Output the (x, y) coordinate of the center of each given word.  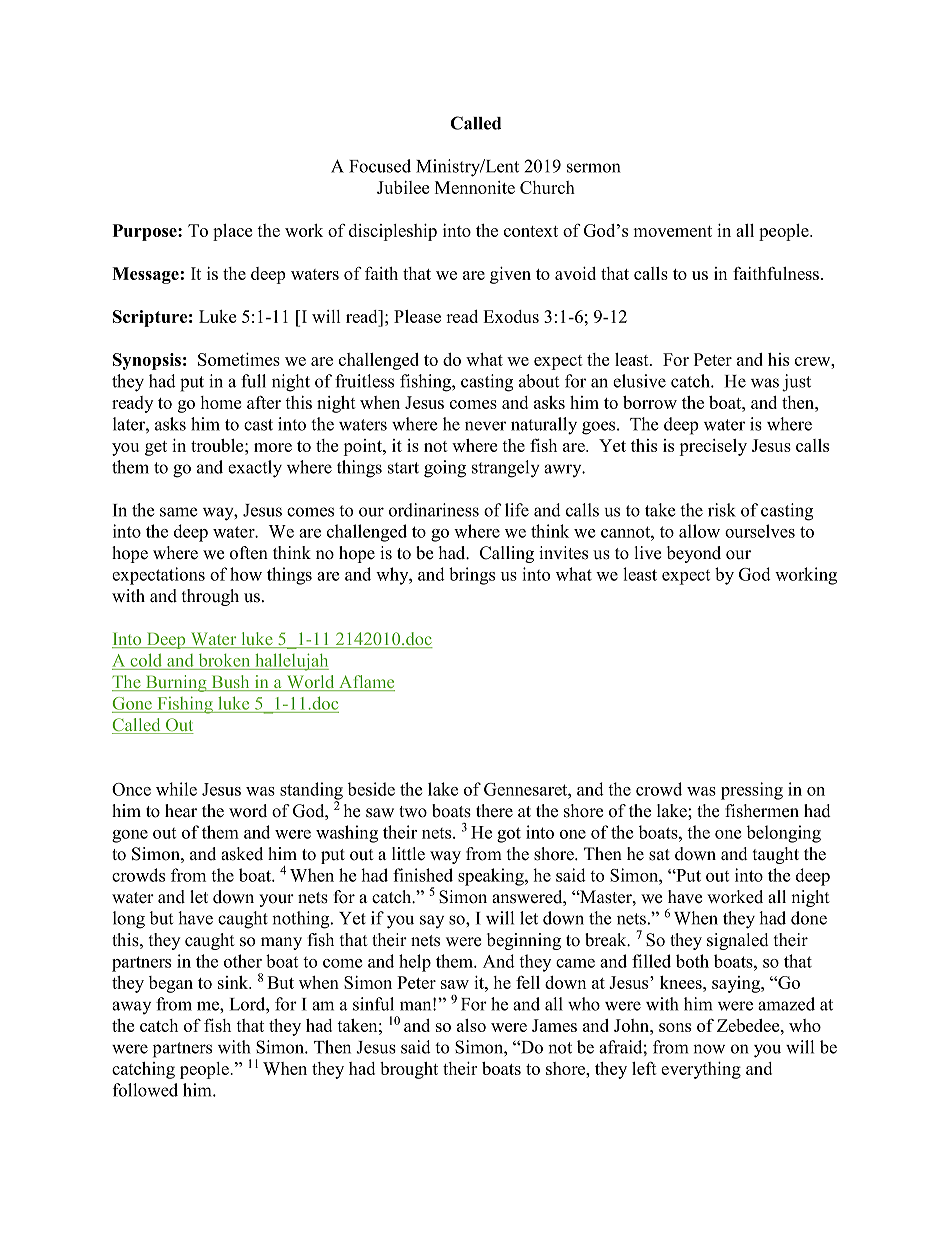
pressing (752, 791)
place (232, 232)
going (445, 469)
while (176, 789)
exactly (255, 469)
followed (145, 1090)
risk (722, 510)
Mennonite (475, 187)
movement (672, 231)
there (494, 811)
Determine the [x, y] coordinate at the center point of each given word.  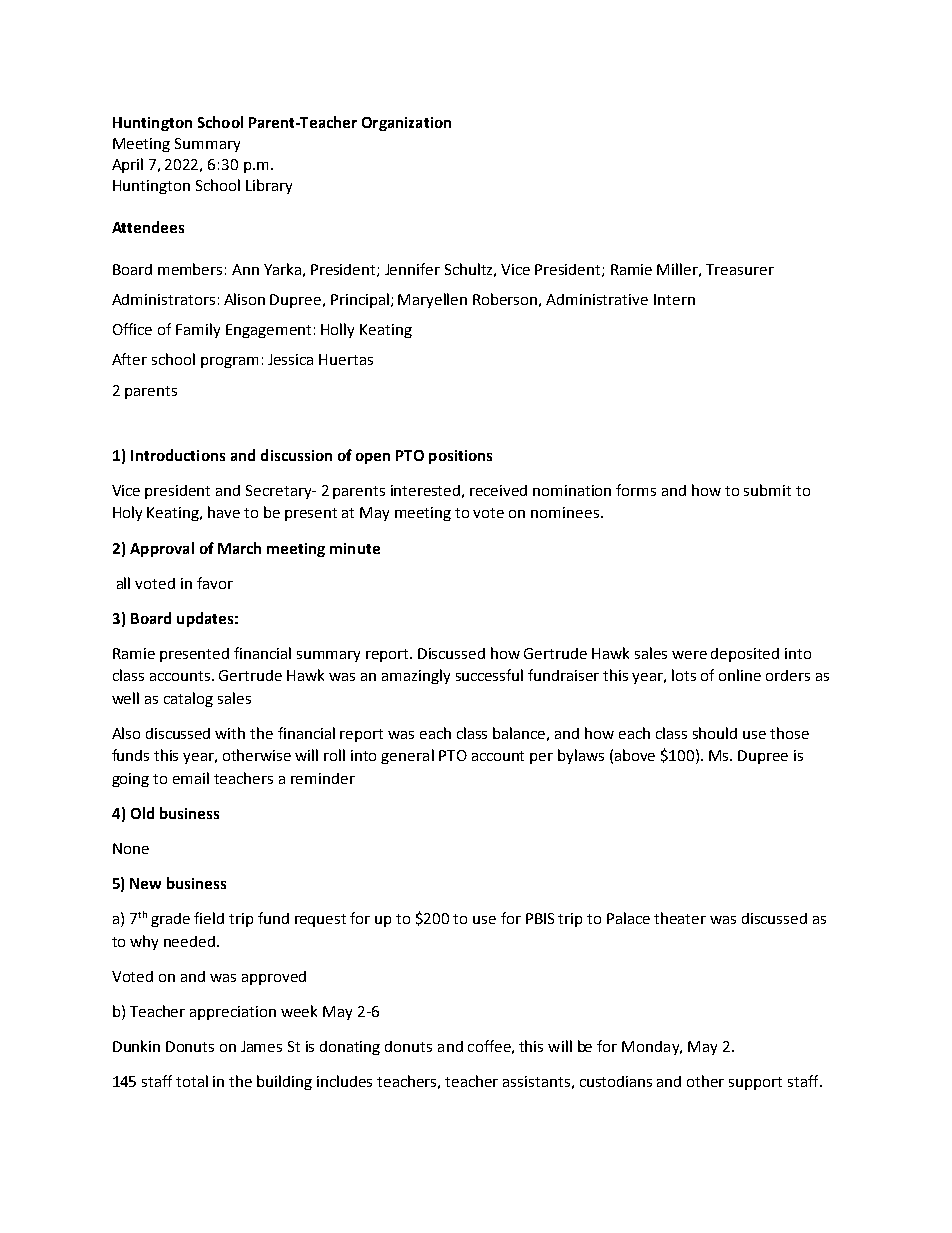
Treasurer [740, 269]
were [689, 655]
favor [215, 583]
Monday [652, 1048]
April [127, 165]
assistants [536, 1081]
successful [489, 675]
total [192, 1081]
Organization [406, 124]
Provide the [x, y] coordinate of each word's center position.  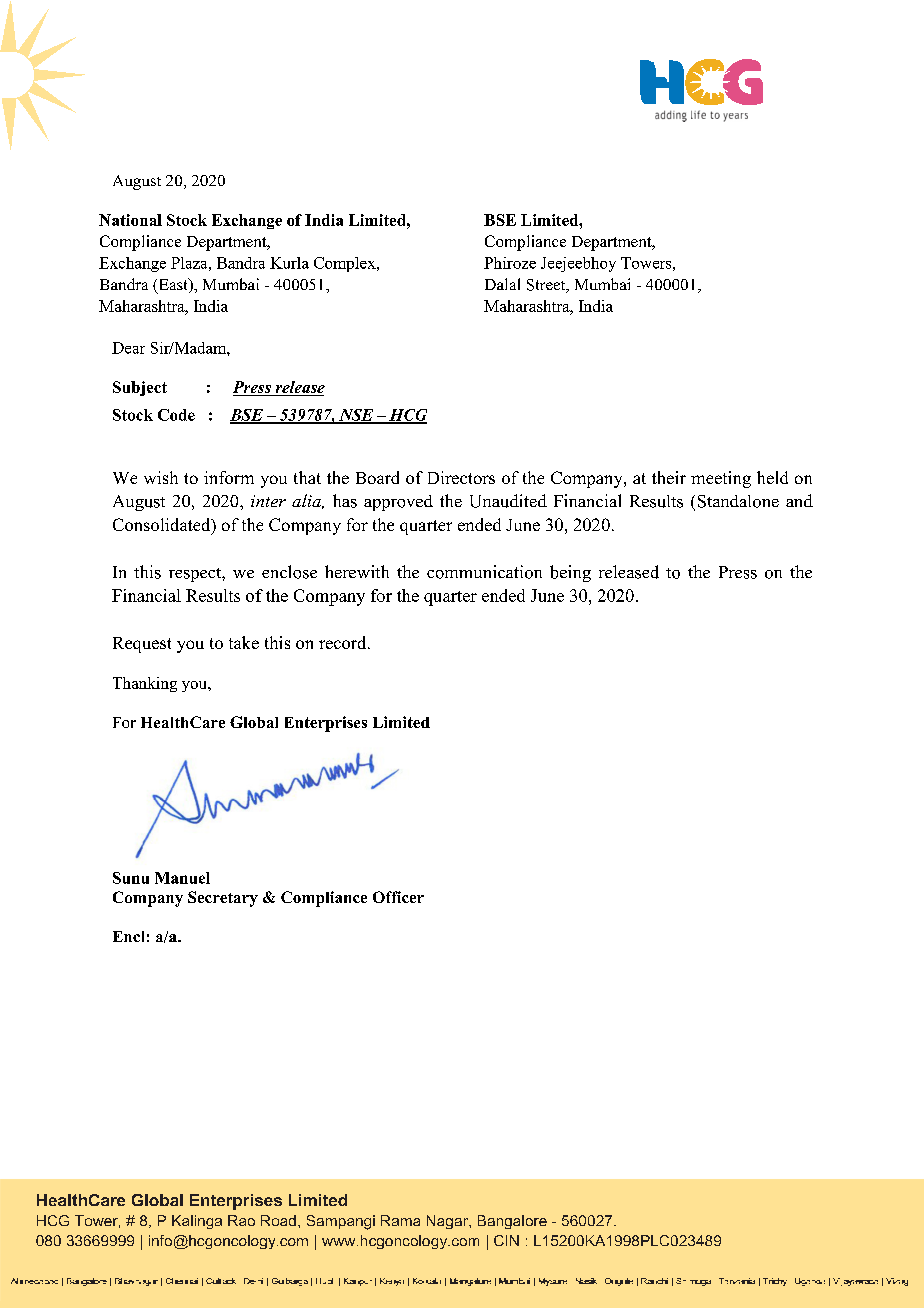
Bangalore [512, 1222]
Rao [241, 1220]
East [173, 285]
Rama [400, 1220]
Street [547, 286]
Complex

+ + +

Update all the records above by replacing "coordinate" with "position" wherever it occurs, keeping every other part of the lines unchanged and leaving the pictures out.

Output the (x, y) position of the center of each given word.  
pressing (752, 791)
place (232, 232)
going (445, 469)
while (176, 789)
exactly (255, 469)
followed (145, 1090)
risk (722, 510)
Mennonite (475, 187)
movement (672, 231)
there (494, 811)
Determine the [x, y] position at the center point of each given word.  
Treasurer [740, 269]
were [689, 655]
favor [215, 583]
Monday [652, 1048]
April [127, 165]
assistants [536, 1081]
successful [489, 675]
total [192, 1081]
Organization [406, 124]
Provide the [x, y] position of each word's center position.  
Bangalore [512, 1222]
Rao [241, 1220]
East [173, 285]
Rama [400, 1220]
Street [547, 286]
Complex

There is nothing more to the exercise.